Re: Sparse bit set data structure

From: Julien Rouhaud <rjuju123(at)gmail(dot)com>
To: Heikki Linnakangas <hlinnaka(at)iki(dot)fi>
Cc: pgsql-hackers <pgsql-hackers(at)postgresql(dot)org>, Andrey Borodin <x4mmm(at)yandex-team(dot)ru>, Claudio Freire <klaussfreire(at)gmail(dot)com>
Subject: Re: Sparse bit set data structure
Date: 2019-03-20 16:20:11
Message-ID: CAOBaU_bVYKYXSyXB5_ub-Nue52=XCmVtMYFuAVXJ8L0TT7V_ow@mail.gmail.com
Views: Raw Message | Whole Thread | Download mbox | Resend email
Thread:
Lists: pgsql-hackers

On Wed, Mar 20, 2019 at 2:10 AM Heikki Linnakangas <hlinnaka(at)iki(dot)fi> wrote:
>
> On 14/03/2019 17:37, Julien Rouhaud wrote:
>
> > + if (newitem <= sbs->last_item)
> > + elog(ERROR, "cannot insert to sparse bitset out of order");
> >
> > Is there any reason to disallow inserting duplicates? AFAICT nothing
> > prevents that in the current code. If that's intended, that probably
> > should be documented.
>
> Yeah, we could easily allow setting the last item again. It would be a
> no-op, though, which doesn't seem very useful. It would be useful to
> lift the limitation that the values have to be added in ascending order,
> but current users that we're thinking of don't need it. Let's add that
> later, if the need arises.
>
> Or did you mean that the structure would be a "bag" rather than a "set",
> so that it would keep the duplicates? I don't think that would be good.
> I guess the vacuum code that this will be used in wouldn't care either
> way, but "set" seems like a more clean concept.

Yes, I was thinking about "bag". For a set, allowing inserting
duplicates is indeed a no-op and should be pretty cheap with almost no
extra code for that. Maybe VACUUM can't have duplicate, but is it
that unlikely that other would need it? I'm wondering if just
requiring to merge multiple such structure isn't going to be needed
soon for instance. If that's not wanted, I'm still thinking that a
less ambiguous error should be raised.

> I'm now pretty satisfied with this. Barring objections, I'll commit this
> in the next few days. Please review, if you have a chance.

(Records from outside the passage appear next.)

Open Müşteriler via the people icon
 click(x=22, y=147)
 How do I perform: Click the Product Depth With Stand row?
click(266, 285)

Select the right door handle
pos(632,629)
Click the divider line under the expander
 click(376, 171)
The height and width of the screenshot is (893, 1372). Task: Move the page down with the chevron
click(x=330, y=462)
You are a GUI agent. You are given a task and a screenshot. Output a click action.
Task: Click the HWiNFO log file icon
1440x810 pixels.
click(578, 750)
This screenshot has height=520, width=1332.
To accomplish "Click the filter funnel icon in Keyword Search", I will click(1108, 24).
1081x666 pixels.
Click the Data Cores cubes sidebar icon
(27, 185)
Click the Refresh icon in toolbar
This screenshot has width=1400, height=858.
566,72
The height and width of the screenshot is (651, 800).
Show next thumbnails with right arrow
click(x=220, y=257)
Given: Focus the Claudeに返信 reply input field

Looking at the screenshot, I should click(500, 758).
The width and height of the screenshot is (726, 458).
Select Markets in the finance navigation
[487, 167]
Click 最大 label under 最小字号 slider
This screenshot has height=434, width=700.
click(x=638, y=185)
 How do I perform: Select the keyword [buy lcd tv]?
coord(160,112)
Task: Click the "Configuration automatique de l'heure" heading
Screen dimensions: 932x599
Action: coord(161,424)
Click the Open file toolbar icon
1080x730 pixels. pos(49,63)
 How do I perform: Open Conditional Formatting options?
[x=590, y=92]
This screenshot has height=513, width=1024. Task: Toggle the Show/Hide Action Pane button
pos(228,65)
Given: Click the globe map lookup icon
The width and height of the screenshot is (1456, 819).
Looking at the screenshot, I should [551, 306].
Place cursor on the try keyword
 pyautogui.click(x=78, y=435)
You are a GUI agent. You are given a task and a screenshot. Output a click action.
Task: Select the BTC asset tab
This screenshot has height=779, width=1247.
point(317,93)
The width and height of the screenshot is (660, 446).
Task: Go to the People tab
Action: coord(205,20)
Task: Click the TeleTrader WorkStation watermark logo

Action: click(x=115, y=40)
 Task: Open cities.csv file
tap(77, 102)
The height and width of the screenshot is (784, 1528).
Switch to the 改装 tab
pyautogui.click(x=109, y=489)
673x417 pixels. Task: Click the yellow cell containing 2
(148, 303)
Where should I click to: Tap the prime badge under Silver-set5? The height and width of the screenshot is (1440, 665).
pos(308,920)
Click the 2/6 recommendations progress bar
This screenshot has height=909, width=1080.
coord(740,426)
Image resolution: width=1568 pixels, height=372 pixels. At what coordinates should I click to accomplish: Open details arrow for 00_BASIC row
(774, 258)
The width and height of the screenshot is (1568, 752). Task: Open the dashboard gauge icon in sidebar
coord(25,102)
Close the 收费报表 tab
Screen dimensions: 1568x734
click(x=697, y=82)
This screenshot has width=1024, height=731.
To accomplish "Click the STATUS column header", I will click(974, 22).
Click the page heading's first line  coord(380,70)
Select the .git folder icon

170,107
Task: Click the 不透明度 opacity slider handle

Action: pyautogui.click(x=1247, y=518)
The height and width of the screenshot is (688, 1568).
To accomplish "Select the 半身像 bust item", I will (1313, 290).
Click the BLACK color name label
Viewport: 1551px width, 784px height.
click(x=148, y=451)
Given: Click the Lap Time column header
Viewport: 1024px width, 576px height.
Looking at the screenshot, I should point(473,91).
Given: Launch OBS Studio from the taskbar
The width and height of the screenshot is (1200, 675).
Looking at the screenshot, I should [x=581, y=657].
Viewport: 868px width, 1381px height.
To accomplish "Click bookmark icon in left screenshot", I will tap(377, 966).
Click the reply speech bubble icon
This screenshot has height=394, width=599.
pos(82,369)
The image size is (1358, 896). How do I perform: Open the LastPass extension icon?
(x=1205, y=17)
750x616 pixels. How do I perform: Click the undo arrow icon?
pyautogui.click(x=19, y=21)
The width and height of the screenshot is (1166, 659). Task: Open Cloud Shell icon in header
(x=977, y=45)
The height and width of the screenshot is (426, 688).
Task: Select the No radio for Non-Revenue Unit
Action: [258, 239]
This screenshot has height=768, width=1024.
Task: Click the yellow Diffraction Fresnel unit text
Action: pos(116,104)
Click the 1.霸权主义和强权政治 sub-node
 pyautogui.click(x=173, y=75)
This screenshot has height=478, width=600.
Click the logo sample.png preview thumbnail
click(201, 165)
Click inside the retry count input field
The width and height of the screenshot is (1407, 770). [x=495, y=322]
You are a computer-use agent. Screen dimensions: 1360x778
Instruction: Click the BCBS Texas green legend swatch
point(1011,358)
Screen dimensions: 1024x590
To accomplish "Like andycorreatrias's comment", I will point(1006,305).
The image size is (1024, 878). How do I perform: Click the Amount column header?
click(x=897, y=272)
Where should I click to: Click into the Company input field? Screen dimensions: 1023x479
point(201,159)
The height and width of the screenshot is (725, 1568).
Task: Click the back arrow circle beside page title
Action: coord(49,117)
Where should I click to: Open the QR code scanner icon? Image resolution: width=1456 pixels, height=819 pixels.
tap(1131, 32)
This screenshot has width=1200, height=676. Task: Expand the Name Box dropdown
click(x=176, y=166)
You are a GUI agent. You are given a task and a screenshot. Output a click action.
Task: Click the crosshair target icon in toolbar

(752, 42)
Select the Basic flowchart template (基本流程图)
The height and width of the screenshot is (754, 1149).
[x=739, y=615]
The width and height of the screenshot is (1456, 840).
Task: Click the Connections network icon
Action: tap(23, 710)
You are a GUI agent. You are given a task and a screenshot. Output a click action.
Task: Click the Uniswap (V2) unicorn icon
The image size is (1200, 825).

You're defining SIMPLE8B_MAX_VALUE but never use it. Maybe you wanted
to add an assert / explicit test in intset_add_member()?

/*
* We buffer insertions in a simple array, before packing and inserting them
* into the B-tree. MAX_BUFFERED_VALUES sets the size of the buffer. The
* encoder assumes that it is large enough, that we can always fill a leaf
* item with buffered new items. In other words, MAX_BUFFERED_VALUES must be
* larger than MAX_VALUES_PER_LEAF_ITEM.
*/
#define MAX_BUFFERED_VALUES (MAX_VALUES_PER_LEAF_ITEM * 2)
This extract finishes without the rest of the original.